══ Dataset
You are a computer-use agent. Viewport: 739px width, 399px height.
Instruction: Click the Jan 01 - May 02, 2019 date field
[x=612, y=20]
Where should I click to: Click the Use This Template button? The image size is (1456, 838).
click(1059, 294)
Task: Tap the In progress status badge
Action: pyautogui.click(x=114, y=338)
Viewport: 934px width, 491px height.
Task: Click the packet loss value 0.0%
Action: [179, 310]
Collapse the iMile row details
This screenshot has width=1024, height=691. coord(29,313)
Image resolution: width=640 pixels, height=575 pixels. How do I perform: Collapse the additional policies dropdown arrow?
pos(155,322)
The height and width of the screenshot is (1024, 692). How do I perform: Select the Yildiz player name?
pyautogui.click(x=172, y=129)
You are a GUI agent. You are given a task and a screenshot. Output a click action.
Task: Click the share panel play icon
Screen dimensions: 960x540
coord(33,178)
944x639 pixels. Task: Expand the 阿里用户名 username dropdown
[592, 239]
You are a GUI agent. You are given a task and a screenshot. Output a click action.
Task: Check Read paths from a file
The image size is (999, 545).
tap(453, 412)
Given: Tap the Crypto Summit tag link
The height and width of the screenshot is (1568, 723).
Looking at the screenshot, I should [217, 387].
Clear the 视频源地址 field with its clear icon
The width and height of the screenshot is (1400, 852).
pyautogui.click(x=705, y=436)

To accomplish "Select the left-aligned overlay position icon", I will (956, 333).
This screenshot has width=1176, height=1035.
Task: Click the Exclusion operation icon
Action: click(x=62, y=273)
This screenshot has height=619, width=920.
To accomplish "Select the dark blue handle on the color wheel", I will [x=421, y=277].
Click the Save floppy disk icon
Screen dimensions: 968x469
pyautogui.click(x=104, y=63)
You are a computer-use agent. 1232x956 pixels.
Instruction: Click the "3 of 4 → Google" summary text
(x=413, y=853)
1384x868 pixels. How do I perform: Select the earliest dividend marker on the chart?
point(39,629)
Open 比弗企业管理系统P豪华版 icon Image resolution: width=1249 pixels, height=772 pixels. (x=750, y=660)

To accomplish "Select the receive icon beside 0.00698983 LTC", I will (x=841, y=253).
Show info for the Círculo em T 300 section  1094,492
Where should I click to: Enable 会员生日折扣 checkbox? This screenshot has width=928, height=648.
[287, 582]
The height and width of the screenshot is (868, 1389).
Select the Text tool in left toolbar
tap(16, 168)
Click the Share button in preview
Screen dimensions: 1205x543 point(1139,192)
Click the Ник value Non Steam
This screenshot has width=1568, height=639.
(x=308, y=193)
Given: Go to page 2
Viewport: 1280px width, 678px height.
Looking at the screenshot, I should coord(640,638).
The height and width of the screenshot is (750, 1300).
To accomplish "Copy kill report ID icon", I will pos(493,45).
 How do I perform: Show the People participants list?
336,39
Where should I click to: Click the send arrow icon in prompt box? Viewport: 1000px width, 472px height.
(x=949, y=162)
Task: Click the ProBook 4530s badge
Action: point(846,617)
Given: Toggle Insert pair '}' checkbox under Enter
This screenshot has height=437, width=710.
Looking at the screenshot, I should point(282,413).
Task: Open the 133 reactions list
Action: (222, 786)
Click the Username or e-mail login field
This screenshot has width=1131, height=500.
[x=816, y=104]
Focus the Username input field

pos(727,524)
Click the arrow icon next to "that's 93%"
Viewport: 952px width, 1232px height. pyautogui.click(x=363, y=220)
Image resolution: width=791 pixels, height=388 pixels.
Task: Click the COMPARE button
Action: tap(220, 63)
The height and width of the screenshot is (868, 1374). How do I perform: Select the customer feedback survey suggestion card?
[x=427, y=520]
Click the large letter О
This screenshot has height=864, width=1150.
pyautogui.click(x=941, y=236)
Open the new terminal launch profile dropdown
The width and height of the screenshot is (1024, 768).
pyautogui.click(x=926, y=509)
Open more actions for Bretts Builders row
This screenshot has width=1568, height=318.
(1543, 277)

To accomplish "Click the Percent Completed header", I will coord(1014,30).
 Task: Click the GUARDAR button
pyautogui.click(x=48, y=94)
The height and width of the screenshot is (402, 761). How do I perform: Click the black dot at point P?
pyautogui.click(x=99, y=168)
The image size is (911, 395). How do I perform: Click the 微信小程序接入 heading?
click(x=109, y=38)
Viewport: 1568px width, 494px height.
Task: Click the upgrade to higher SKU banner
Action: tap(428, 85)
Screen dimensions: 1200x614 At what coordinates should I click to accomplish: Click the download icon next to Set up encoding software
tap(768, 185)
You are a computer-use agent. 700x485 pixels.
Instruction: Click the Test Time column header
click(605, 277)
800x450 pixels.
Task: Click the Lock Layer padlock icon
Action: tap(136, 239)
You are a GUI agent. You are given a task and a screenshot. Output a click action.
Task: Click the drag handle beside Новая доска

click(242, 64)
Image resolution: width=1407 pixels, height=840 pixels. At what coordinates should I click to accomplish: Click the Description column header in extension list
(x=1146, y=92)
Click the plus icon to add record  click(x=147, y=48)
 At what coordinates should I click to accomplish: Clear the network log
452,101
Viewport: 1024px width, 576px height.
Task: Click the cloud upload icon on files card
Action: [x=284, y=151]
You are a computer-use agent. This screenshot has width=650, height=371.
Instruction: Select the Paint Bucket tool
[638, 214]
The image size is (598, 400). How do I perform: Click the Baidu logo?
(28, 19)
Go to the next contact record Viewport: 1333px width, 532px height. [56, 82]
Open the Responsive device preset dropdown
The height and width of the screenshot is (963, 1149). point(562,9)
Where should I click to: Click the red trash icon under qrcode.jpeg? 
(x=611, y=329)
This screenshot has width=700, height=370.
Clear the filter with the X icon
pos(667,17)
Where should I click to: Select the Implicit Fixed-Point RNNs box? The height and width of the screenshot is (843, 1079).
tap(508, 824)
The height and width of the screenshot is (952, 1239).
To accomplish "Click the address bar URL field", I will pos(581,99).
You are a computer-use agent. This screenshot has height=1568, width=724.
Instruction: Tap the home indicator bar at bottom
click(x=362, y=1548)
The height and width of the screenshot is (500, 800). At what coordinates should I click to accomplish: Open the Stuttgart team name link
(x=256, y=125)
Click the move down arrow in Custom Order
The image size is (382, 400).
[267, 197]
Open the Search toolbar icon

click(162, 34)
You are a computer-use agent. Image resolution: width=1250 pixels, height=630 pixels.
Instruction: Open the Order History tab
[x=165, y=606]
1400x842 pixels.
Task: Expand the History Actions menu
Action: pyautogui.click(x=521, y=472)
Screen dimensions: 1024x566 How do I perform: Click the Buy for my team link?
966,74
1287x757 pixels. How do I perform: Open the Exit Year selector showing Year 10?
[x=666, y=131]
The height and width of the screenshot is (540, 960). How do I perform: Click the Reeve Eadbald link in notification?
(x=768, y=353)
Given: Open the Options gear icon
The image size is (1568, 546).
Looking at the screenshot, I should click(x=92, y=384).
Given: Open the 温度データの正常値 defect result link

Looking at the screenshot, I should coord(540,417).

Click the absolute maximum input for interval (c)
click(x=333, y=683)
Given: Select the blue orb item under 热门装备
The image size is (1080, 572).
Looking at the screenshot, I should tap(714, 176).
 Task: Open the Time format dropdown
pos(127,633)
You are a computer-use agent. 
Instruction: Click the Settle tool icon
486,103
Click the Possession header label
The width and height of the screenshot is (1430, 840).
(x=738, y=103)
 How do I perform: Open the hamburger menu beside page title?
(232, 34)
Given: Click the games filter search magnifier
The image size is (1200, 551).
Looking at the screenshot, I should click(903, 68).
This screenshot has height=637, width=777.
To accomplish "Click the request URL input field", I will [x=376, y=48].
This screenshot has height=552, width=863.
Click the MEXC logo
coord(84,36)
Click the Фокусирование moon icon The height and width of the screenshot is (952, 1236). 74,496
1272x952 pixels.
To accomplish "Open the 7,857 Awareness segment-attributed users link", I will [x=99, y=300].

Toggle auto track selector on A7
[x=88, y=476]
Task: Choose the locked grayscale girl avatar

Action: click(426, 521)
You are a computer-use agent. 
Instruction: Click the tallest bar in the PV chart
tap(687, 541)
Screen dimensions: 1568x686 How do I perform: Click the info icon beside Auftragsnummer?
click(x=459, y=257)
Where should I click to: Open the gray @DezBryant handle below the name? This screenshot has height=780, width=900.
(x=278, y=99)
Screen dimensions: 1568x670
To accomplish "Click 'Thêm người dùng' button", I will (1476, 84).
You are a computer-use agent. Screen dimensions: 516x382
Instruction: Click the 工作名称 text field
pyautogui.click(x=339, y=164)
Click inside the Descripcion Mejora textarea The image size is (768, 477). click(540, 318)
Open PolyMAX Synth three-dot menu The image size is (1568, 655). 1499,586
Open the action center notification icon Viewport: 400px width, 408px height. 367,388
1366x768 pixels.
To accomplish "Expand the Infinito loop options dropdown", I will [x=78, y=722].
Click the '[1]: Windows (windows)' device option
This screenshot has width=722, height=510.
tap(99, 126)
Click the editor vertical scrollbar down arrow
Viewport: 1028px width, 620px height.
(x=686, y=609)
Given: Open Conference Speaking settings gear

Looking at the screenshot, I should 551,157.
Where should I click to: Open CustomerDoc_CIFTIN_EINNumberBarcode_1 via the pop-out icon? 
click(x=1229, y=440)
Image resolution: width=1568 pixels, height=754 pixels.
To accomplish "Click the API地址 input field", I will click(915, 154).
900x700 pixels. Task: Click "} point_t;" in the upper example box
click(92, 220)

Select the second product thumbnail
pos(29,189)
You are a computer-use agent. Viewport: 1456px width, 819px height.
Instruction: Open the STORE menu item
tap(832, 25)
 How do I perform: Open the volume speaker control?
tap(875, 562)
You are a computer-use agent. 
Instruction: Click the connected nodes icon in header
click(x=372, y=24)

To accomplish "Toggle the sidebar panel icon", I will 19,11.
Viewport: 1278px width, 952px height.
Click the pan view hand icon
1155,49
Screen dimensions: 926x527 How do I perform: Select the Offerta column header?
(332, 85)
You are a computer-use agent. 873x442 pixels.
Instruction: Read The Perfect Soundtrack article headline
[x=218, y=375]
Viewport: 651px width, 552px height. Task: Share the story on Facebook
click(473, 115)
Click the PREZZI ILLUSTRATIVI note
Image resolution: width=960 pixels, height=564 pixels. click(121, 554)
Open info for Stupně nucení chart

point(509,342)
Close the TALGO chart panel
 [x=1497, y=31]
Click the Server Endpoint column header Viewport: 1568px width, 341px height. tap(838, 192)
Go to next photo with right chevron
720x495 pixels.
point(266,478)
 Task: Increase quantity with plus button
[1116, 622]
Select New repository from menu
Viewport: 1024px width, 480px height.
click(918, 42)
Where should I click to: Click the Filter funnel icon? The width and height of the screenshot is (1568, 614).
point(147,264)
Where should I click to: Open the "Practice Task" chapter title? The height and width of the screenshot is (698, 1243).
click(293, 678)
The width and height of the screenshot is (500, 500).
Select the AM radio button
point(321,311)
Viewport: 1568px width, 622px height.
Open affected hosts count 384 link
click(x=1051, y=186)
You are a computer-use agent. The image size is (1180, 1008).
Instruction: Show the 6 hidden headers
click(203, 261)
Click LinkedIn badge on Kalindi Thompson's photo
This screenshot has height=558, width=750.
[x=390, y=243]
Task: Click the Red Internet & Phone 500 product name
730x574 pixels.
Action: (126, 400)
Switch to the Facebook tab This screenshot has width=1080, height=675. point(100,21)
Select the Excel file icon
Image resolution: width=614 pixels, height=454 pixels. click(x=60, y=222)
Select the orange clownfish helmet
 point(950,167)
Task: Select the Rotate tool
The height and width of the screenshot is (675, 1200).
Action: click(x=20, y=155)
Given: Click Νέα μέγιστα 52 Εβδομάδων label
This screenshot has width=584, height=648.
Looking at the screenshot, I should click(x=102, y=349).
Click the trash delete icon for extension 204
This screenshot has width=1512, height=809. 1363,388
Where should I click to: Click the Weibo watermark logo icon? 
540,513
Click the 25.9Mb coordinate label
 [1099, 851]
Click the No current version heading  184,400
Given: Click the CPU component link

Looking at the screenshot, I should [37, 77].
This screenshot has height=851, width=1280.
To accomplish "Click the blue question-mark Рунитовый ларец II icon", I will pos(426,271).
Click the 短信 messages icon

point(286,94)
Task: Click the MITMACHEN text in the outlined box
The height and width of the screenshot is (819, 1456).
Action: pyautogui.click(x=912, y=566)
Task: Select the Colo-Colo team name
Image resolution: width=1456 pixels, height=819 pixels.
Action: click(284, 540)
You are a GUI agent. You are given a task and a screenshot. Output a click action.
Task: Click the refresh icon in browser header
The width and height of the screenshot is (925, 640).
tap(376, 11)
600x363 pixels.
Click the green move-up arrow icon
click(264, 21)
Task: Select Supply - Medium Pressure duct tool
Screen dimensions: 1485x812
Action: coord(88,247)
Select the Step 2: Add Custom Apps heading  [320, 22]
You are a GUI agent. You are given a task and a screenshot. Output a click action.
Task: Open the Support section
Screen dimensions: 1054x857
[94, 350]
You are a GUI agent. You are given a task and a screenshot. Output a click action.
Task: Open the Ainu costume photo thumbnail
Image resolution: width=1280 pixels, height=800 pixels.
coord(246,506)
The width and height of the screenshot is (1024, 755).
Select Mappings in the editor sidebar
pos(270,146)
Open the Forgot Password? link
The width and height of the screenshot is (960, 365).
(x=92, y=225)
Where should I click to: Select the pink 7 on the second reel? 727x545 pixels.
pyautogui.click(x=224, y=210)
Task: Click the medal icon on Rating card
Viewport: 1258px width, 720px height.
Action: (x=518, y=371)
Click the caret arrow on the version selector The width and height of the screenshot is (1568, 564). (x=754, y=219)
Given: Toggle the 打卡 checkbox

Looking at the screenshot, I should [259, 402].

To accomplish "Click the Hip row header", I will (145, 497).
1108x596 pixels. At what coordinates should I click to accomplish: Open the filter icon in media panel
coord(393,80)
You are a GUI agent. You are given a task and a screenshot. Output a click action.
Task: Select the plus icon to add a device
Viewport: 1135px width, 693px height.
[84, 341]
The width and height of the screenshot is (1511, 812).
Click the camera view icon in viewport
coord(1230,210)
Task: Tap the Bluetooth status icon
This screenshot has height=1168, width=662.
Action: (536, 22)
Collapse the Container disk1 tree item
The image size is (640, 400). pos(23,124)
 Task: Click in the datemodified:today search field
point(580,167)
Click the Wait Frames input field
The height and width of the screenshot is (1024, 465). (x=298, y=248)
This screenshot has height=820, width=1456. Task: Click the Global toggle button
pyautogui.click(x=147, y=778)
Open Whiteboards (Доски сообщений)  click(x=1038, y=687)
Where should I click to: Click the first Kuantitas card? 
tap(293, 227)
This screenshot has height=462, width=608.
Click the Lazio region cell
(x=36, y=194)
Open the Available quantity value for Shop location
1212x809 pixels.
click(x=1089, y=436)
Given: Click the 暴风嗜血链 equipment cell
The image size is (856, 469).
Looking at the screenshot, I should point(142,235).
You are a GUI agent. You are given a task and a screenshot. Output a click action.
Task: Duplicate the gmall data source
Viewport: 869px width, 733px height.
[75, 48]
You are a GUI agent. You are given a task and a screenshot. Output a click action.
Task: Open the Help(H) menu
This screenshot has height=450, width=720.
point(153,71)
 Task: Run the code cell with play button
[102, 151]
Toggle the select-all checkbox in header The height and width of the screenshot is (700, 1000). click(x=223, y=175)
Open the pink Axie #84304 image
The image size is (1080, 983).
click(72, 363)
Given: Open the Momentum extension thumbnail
════
Problem details
Among the lines above, which ones hold the string "section"? Show them.

Response below
Show info for the Círculo em T 300 section  1094,492
Task: Open the Support section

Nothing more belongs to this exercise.